- **EXERCISE INSTRUCTIONS**
When you reach the line containing "You are a computer-use agent. 421x421 pixels.", stop after it; until then, copy each line of the listing exactly, starting with the first.

- **DATA UNDER STUDY**
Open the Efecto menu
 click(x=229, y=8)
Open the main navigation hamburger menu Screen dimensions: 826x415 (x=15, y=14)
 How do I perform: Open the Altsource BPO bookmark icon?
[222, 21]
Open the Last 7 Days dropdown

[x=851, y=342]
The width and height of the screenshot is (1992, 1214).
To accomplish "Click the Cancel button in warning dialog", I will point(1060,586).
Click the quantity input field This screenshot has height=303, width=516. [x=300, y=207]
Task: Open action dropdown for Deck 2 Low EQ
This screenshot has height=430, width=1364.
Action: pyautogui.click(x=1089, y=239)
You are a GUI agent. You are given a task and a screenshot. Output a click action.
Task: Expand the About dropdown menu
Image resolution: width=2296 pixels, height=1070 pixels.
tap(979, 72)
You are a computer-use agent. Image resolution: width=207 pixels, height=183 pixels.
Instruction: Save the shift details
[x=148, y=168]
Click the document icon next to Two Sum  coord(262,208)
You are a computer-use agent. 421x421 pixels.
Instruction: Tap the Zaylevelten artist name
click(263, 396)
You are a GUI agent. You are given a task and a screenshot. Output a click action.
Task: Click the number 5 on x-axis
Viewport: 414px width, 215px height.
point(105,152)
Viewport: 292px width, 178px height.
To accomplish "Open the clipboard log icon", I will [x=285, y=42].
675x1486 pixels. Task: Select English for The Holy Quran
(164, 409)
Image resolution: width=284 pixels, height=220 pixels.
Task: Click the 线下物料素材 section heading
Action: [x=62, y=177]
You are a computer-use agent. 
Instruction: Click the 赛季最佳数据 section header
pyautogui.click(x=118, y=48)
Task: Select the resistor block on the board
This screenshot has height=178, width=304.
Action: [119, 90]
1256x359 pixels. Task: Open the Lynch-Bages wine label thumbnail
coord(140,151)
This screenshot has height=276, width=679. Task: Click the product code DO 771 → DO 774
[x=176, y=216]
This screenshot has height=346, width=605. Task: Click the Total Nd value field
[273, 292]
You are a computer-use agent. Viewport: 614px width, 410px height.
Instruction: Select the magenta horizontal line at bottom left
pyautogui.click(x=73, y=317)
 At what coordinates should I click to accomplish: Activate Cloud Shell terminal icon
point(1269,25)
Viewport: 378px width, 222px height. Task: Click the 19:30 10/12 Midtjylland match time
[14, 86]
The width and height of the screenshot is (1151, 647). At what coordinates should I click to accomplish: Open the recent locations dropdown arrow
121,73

- **SOLVED EXERCISE**
Open the Efecto menu
 click(x=229, y=8)
Open the main navigation hamburger menu Screen dimensions: 826x415 (x=15, y=14)
 How do I perform: Open the Altsource BPO bookmark icon?
[222, 21]
Open the Last 7 Days dropdown

[x=851, y=342]
The width and height of the screenshot is (1992, 1214).
To accomplish "Click the Cancel button in warning dialog", I will point(1060,586).
Click the quantity input field This screenshot has height=303, width=516. [x=300, y=207]
Task: Open action dropdown for Deck 2 Low EQ
This screenshot has height=430, width=1364.
Action: pyautogui.click(x=1089, y=239)
You are a GUI agent. You are given a task and a screenshot. Output a click action.
Task: Expand the About dropdown menu
Image resolution: width=2296 pixels, height=1070 pixels.
tap(979, 72)
You are a computer-use agent. Image resolution: width=207 pixels, height=183 pixels.
Instruction: Save the shift details
[x=148, y=168]
Click the document icon next to Two Sum  coord(262,208)
You are a computer-use agent. 421x421 pixels.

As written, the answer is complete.